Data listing
--- start ---

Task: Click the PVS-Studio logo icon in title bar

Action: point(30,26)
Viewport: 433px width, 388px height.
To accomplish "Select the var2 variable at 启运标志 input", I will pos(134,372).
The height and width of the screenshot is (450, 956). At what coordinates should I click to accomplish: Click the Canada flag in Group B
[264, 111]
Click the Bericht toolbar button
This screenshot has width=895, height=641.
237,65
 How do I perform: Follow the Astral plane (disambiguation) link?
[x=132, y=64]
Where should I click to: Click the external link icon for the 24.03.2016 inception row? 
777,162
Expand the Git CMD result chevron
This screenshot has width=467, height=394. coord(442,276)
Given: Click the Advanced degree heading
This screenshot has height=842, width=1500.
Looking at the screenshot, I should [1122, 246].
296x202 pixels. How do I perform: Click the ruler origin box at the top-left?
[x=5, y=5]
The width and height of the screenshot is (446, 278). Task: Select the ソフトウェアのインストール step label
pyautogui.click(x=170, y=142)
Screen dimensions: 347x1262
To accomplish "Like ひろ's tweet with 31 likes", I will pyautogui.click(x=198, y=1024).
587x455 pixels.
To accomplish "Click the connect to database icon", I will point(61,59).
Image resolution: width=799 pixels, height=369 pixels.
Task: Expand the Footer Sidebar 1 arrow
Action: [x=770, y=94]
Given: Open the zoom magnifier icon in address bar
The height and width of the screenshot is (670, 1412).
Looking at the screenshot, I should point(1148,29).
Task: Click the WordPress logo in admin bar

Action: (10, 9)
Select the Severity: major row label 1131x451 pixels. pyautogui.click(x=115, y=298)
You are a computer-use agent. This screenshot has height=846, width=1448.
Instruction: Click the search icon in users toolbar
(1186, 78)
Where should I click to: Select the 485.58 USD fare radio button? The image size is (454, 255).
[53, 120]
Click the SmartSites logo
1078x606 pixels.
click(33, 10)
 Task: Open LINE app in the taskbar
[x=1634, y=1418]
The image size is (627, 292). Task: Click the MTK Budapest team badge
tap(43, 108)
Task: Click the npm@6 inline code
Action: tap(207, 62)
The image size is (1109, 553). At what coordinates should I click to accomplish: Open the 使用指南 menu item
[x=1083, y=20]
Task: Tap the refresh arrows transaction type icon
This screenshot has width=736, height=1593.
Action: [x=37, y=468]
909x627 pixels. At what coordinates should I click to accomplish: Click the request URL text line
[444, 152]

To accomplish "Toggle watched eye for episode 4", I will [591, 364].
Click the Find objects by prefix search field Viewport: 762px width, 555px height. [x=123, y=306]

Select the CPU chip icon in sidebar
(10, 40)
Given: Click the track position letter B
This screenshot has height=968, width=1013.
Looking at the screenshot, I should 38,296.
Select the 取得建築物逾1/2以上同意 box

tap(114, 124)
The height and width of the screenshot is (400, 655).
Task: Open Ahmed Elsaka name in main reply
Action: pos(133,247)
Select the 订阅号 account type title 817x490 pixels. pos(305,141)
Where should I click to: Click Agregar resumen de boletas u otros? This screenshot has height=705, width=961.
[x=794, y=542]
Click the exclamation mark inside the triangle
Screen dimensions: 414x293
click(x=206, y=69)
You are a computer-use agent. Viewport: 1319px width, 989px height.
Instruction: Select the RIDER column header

--- end ---

Repeat the lines from the one containing "Select the CPU chip icon in sidebar" through the one containing "click(x=206, y=69)", inclusive, word for word.

Select the CPU chip icon in sidebar
(10, 40)
Given: Click the track position letter B
This screenshot has height=968, width=1013.
Looking at the screenshot, I should 38,296.
Select the 取得建築物逾1/2以上同意 box

tap(114, 124)
The height and width of the screenshot is (400, 655).
Task: Open Ahmed Elsaka name in main reply
Action: pos(133,247)
Select the 订阅号 account type title 817x490 pixels. pos(305,141)
Where should I click to: Click Agregar resumen de boletas u otros? This screenshot has height=705, width=961.
[x=794, y=542]
Click the exclamation mark inside the triangle
Screen dimensions: 414x293
click(x=206, y=69)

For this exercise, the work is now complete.